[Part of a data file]
━━━━━━━━━━━━━━━━━━━━━━━━━━━━━━
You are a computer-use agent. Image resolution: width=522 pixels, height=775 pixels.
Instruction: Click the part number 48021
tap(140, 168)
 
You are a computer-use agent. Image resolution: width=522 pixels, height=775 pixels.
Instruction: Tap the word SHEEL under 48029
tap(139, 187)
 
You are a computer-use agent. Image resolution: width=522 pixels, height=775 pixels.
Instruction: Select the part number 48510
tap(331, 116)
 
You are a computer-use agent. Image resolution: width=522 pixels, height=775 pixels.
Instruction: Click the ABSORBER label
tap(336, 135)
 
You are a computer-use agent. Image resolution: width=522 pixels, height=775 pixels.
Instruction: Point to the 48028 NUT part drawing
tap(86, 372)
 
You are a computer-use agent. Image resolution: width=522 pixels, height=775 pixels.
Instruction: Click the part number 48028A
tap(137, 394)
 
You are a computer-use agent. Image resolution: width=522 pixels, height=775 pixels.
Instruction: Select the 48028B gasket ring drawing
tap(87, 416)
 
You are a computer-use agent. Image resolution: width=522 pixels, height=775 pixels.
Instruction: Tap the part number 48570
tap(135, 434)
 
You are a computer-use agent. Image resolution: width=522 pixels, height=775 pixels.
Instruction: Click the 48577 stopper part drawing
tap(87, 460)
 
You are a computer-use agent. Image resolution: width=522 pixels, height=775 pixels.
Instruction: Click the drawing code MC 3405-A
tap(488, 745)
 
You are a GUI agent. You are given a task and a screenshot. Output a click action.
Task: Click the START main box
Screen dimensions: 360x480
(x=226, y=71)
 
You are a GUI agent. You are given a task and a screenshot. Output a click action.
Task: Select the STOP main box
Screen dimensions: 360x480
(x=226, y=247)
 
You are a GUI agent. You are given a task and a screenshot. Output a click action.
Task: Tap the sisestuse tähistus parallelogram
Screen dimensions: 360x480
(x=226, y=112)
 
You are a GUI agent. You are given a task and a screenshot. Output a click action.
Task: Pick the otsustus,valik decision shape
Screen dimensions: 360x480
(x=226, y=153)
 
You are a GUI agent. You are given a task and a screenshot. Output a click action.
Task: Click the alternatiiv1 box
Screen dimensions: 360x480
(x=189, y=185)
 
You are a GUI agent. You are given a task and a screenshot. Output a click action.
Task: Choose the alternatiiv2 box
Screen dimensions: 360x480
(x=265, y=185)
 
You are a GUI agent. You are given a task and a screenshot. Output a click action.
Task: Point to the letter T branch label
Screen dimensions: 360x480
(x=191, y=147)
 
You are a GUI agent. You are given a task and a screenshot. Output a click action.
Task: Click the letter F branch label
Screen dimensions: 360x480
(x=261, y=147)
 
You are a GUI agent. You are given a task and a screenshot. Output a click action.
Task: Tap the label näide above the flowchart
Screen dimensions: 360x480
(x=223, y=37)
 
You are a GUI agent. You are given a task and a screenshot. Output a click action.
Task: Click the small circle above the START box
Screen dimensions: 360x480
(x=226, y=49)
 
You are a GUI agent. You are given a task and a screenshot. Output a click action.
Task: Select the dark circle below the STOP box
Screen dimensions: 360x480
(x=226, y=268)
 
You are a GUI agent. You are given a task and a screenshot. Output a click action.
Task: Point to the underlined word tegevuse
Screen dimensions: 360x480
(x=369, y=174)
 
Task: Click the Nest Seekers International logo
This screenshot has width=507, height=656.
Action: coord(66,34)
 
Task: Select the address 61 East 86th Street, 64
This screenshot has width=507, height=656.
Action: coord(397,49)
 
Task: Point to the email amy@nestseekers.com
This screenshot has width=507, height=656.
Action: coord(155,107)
━━━━━━━━━━━━━━━━━━━━━━━━━━━━━━
DO THIS: Rewrite every line from the start of the data file through the line holding "tap(331, 116)", inclusive. Scale each coordinate in the answers by 1.7 and round it to a whole number with halves rounded up, leaving everything else unchanged.

EXERCISE OUTPUT:
You are a computer-use agent. Image resolution: width=522 pixels, height=775 pixels.
Instruction: Click the part number 48021
tap(238, 286)
 
You are a computer-use agent. Image resolution: width=522 pixels, height=775 pixels.
Instruction: Tap the word SHEEL under 48029
tap(236, 318)
 
You are a computer-use agent. Image resolution: width=522 pixels, height=775 pixels.
Instruction: Select the part number 48510
tap(563, 197)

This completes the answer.